It could have been just another late-afternoon pickin’ circle at George and Anita Goss’ house. Alton and Sue Watson, George Goss, Jim Keaveny, Roger Moon, Johnny Mississippi, and Dustin Diosdado sang and played. I played along on the Melodica.
There was beer, wine, tamales, chips and salsa, the makings of a campfire and a fine sunset to enjoy along with the music.
Songs and laughter echoed off the mountains, dogs were underfoot, and George and Anita’s daughter played and sang along.
Just another pickin’ circle except for the massive cameras, the film crew from L.A. and New York, and the microphones- lavs, an AT 2020, and a couple of shotgun mics. (scroll down for more…)
Tony Biancosino and Julie Bob Lombardo (click on their names to go to their IMDB pages to see what projects they’ve worked on) were running the shoot. Two delightful accomplices whose names I have forgotten kept things moving, installed microphones, etc.
The theme of the documentary they’re shooting is (as I understand it. I could be wrong) “why do some artists ‘make it’ and others don’t?” It will feature several artists who are talented, create strong work, and still haven’t found success.
One of the segments in the documentary will feature George.
They’re also very interested and curious about Terlingua: “why does this area have so many amazing singer / songwriters?”
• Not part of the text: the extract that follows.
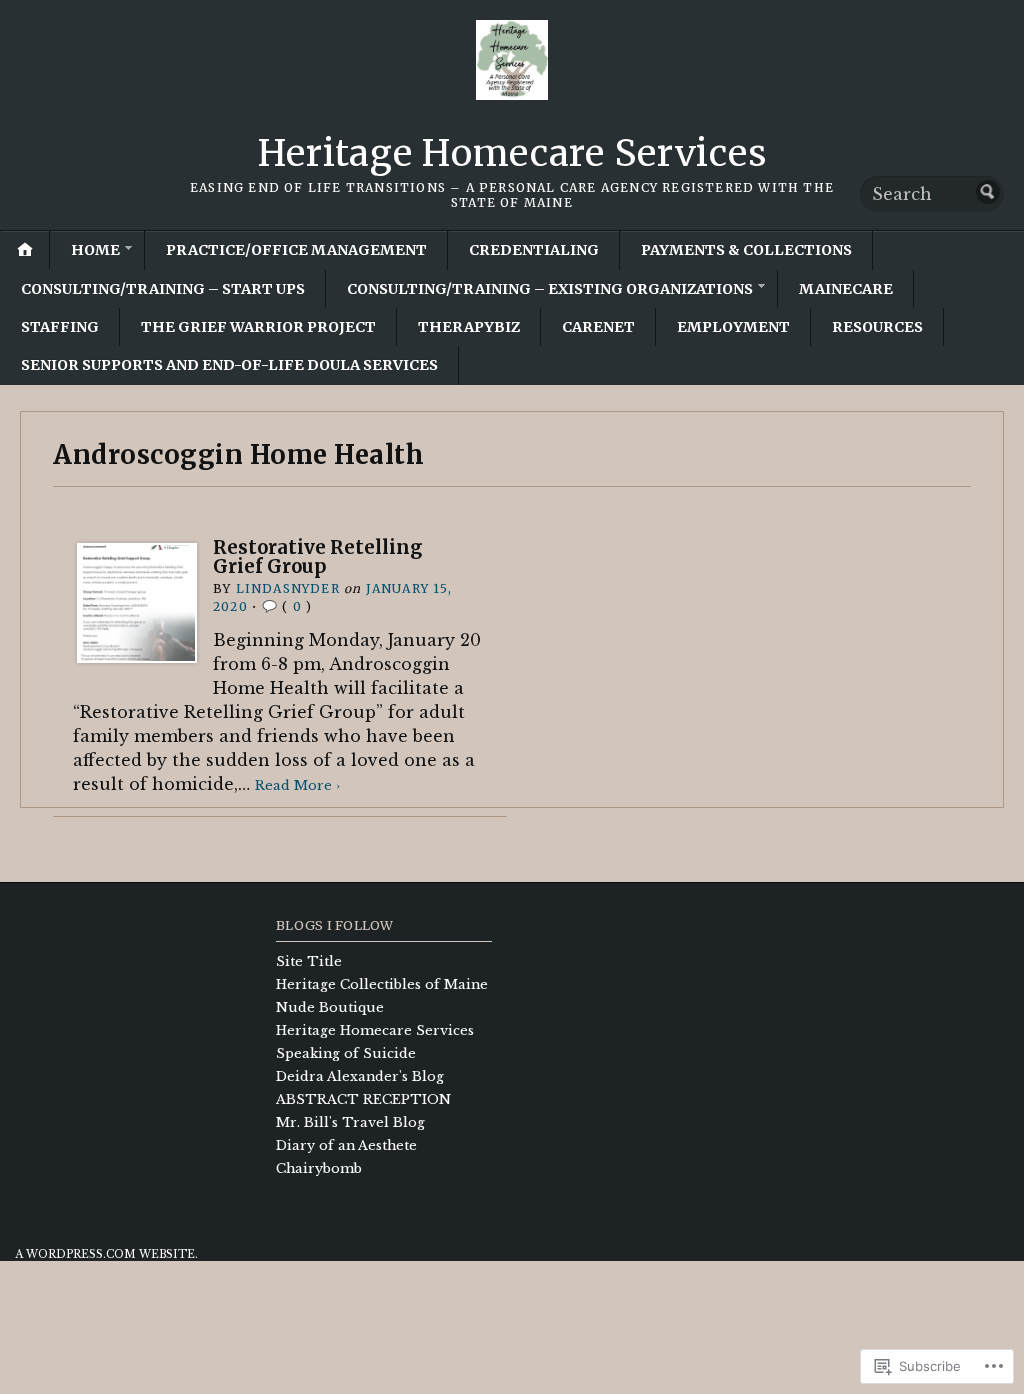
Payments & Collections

That’s a damn good question.
It’s a long-term project and the film crews will return to Terlingua several times.
George has recently achieved a kind of success. His song, “Ain’t No Honky Tonks in Jail,” was recorded by Johnny Bush and his video of that song has over ten million views (aggregate).
None of that has generated any meaningful financial benefits for George or his producer / video guy.
It was an interesting intersection of cultures. I had on a t-shirt and a denim shirt over that because it was kinda cool. The New Yorkers were blistering in the 75F heat.
The Terlingua crowd just did what we do. The movie crowd seemed fascinated. The mountains of Terlingua must be a shocking contrast to the skyscrapers of New York or the hustlefest of Los Angeles.
Luke performed one of his cowboy poems, “Me, I think I’ll stay,” and a couple of grips had tears in their eyes.
Conversations ranged from running cattle, sleeping on the ground, memorable gigs from the past, and trail rides to the relative coolness of L.A. vs. the Hamptons, female guitar shredders, and previous film and TV projects.
The film crew will be back in a month or two. I’m looking forward to it.